U.N. Undersecretary General Shastri Tharoor says the painting is Mr. Lurie's attempt to use the common language of art to connect people across the globe. "His message, that what we have in common, what unites us, irrespective of our nationality, our language, our religion, is far greater than what separates us. That message is at least as important today as it was when the painting was first conceived," he said.

According to the Guinness Book of Records, Mr. Lurie is the most syndicated political cartoonist in the world. Before he took a sabbatical to finish the painting almost two-years ago, his cartoons appeared in more than 11-hundred publications.

Mr. Lurie is funding the U.N. art installation at a cost of approximately half of one-million dollars.

Once it begins to travel, he says local organizations and governments will cover the costs of having local artists execute the concept. The undulating lines will remain constant, but the colors and shape will change from location to location. The Uniting Painting will be installed both inside and out. "I do not have one single country where it was offered that it has turned it down. Right now we have South Africa's Ministry of Culture. We have South Korea wanting to do it with the purpose of spreading the painting to North Korea. And that will be the tendency, to spread it around and in different phases, slowly but surely bringing a uniting painting that lives up to its title," Mr. Lurie said.

The painting is not a new idea. Mr. Lurie first started working on it in 1968. But even in its early stages, he envisioned a work of art that would travel the world and adapt to its changing environments. "I once looked at a painting and said, 'The poor guy is stuck on the wall. How sad. No horizons, cannot take any trips.' I thought, why should it not take a trip? Why should it not start moving? Why should it not start delivering its own motif left and right, north and south. And this is the way it started, and I was fascinated to see what kind of opportunities you have here to deliver a motif that can travel and make its own decisions," he said.

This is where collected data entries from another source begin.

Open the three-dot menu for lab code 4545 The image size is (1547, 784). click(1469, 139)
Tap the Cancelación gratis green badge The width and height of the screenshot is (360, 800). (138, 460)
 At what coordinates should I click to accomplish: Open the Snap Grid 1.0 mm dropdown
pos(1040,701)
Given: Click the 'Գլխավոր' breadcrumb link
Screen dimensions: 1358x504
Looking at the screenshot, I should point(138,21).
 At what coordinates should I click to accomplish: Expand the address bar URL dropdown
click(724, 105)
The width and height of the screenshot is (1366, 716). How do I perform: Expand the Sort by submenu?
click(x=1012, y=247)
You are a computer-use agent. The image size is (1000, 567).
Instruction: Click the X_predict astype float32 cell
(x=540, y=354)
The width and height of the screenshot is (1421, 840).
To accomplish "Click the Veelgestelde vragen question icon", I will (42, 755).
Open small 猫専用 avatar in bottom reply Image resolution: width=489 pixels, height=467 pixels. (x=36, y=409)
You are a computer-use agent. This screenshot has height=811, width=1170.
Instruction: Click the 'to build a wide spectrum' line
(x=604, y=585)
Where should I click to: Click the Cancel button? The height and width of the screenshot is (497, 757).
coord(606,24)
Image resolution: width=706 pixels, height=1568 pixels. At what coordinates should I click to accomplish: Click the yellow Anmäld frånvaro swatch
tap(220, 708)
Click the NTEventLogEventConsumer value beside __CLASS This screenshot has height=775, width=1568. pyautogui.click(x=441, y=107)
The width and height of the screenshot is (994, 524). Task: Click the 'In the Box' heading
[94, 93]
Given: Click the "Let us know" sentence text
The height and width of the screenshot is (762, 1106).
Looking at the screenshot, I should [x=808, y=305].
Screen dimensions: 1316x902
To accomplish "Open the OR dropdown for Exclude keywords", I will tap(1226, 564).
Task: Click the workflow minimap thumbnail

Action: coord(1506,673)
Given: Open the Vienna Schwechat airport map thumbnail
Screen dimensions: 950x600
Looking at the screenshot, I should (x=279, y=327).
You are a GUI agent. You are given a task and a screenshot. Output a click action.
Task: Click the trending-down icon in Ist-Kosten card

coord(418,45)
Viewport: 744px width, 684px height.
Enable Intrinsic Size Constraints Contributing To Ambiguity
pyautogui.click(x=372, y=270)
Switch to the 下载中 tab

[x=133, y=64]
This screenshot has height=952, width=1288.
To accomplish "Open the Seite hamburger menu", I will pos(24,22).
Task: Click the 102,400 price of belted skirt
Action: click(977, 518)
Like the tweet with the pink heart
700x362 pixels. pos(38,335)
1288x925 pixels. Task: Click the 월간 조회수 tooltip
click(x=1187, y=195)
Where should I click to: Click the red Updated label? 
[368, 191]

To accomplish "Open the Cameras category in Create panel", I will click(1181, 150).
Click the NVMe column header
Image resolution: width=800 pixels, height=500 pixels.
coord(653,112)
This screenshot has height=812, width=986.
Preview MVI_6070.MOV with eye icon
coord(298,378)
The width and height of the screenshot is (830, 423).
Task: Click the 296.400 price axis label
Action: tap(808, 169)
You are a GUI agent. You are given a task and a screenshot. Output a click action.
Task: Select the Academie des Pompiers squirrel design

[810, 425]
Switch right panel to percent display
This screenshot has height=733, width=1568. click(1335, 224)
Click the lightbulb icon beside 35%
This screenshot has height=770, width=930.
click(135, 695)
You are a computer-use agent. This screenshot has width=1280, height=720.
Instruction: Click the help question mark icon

Ranan Lurie has a long association with the United Nations, which he calls a must for humanity. Consequently, he believes the United Nations is the best place for the Uniting Painting to begin - and end. "It can and should start at the United Nations and go around the world and come back to the United Nations, leaving its mark in every place, creating a common denominator among different people, different languages, different cultures, and serve as a uniting factor," he said.

Mr. Lurie views his painting's ability to adjust to changing environments as a symbol of humanity's adaptability.